PAGE EXTRACT START
GC columns – when one is not enough

Often we get asked for a column recommendation for a complex GC analysis.   This is especially true for gas analysis.  Probably the most common request is for separation of fixed (permanent) gases (like O2, N2, CO, CO2, N2O, etc…) plus separation of larger (higher-boiling point) compounds (light hydrocarbons, moisture, sulfur compounds, ammonia, etc.).  Unfortunately, there is seldom a single column solution for this type of analysis.  So what is the solution?  A two (or more) column set-up with valve switching may be needed to separate all the compounds.

Just to be clear, the two-column set-up/solution mentioned above is not dual-column analysis, where two different columns are used in parallel (most of the time these columns are referred to as the primary analytical column and the secondary, or confirmation column).  Nor is it two different columns connected in series using a union-type fitting.

Instead, it is (generally speaking) two different columns where the outlet of the first column is connected to some type of valve or other switching device, and the inlet of the second column is also connected to this same switching device.  For example, the first column (let’s call it Column #1, or a pre-column, or a stripper column) has the sample injected into it.  The outlet of Column #1 is connected to a switching device.  A second column (let’s call it Column #2) is connected to a different port of this same device.  When the last component/compound of interest elutes from Column #1 onto Column #2, the carrier gas flow is redirected by this switching device so that no other compounds/components are sent onto Column #2, but directed elsewhere (a detector, another column, back-flushed to vent, etc.).
PAGE EXTRACT END
**WORK ITEM A**
Repeat verbatim the part of the records below that opens with the line containing "coordinates (384, 32)." and closes with the line containing "This screenshot has width=600, height=432.", including both of those lines.
DATA PROVIDED START
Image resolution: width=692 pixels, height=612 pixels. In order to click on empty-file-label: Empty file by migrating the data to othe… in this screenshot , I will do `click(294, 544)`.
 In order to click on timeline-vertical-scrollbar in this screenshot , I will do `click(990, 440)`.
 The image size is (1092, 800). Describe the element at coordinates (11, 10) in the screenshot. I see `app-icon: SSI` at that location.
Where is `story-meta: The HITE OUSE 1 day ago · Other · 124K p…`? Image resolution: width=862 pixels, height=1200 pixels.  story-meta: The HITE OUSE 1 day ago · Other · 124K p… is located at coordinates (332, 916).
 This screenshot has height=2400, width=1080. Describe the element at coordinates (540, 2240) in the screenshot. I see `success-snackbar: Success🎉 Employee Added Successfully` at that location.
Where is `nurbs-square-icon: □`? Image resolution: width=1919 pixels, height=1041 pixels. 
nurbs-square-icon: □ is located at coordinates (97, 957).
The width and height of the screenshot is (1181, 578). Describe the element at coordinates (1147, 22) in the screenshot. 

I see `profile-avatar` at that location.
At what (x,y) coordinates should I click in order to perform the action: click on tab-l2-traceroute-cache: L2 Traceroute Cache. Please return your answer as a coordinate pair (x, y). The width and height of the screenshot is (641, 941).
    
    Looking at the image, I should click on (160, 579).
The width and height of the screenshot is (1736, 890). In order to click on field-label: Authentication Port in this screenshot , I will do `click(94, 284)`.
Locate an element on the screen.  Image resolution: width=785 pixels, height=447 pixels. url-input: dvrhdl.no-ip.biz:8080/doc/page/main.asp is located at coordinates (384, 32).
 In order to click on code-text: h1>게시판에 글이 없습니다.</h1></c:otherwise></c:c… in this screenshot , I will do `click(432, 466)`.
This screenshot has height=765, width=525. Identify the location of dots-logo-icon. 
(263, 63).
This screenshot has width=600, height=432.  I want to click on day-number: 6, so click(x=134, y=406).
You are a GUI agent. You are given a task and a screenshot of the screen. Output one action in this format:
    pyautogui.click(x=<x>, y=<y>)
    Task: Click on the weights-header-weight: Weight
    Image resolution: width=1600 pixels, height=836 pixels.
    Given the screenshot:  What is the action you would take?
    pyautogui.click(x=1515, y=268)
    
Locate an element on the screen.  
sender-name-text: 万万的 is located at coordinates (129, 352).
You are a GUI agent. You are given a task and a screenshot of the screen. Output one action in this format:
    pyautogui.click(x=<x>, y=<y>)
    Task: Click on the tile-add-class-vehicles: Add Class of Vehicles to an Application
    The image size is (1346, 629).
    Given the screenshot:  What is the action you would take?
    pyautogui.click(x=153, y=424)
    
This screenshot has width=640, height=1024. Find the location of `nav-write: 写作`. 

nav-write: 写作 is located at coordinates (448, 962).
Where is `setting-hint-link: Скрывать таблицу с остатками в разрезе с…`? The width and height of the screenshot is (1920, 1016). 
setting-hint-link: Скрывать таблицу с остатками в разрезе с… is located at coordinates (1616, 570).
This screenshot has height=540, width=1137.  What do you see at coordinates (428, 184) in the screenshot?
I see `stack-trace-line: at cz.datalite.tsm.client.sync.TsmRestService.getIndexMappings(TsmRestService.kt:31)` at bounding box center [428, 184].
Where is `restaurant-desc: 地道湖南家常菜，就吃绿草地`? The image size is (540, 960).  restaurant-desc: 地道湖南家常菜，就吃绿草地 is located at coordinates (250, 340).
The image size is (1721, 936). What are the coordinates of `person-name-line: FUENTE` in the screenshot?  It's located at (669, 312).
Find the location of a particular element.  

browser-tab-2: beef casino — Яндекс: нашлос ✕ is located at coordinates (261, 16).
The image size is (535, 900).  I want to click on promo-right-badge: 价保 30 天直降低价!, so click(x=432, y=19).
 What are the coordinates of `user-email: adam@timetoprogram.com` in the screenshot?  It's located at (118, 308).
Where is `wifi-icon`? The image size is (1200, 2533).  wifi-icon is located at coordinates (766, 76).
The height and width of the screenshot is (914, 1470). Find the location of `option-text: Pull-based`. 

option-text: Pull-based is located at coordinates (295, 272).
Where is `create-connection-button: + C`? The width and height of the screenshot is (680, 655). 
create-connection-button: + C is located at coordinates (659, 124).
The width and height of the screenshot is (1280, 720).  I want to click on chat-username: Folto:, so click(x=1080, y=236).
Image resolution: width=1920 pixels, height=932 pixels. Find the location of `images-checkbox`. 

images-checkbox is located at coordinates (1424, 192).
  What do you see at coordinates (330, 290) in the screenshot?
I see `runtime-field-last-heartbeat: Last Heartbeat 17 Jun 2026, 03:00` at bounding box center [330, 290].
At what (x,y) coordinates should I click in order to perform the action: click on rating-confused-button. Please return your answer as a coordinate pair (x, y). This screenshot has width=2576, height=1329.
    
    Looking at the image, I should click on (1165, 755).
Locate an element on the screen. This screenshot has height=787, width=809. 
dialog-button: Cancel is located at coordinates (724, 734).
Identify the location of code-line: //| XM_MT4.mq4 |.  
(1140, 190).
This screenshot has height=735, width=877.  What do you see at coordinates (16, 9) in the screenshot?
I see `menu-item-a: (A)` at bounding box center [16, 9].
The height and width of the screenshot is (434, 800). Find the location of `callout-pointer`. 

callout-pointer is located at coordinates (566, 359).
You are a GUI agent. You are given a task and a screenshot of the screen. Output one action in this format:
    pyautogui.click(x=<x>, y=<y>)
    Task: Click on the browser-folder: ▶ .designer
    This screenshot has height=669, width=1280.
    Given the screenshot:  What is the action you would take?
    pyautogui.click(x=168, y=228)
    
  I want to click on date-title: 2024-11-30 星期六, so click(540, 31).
DATA PROVIDED END
**WORK ITEM B**
Print, character for character, the part of the GC columns page above that opens with the words "Often we get" and closes with "all the compounds.".

**REPLY A**
Locate an element on the screen.  Image resolution: width=785 pixels, height=447 pixels. url-input: dvrhdl.no-ip.biz:8080/doc/page/main.asp is located at coordinates (384, 32).
 In order to click on code-text: h1>게시판에 글이 없습니다.</h1></c:otherwise></c:c… in this screenshot , I will do `click(432, 466)`.
This screenshot has height=765, width=525. Identify the location of dots-logo-icon. 
(263, 63).
This screenshot has width=600, height=432.  I want to click on day-number: 6, so click(x=134, y=406).

**REPLY B**
Often we get asked for a column recommendation for a complex GC analysis.   This is especially true for gas analysis.  Probably the most common request is for separation of fixed (permanent) gases (like O2, N2, CO, CO2, N2O, etc…) plus separation of larger (higher-boiling point) compounds (light hydrocarbons, moisture, sulfur compounds, ammonia, etc.).  Unfortunately, there is seldom a single column solution for this type of analysis.  So what is the solution?  A two (or more) column set-up with valve switching may be needed to separate all the compounds.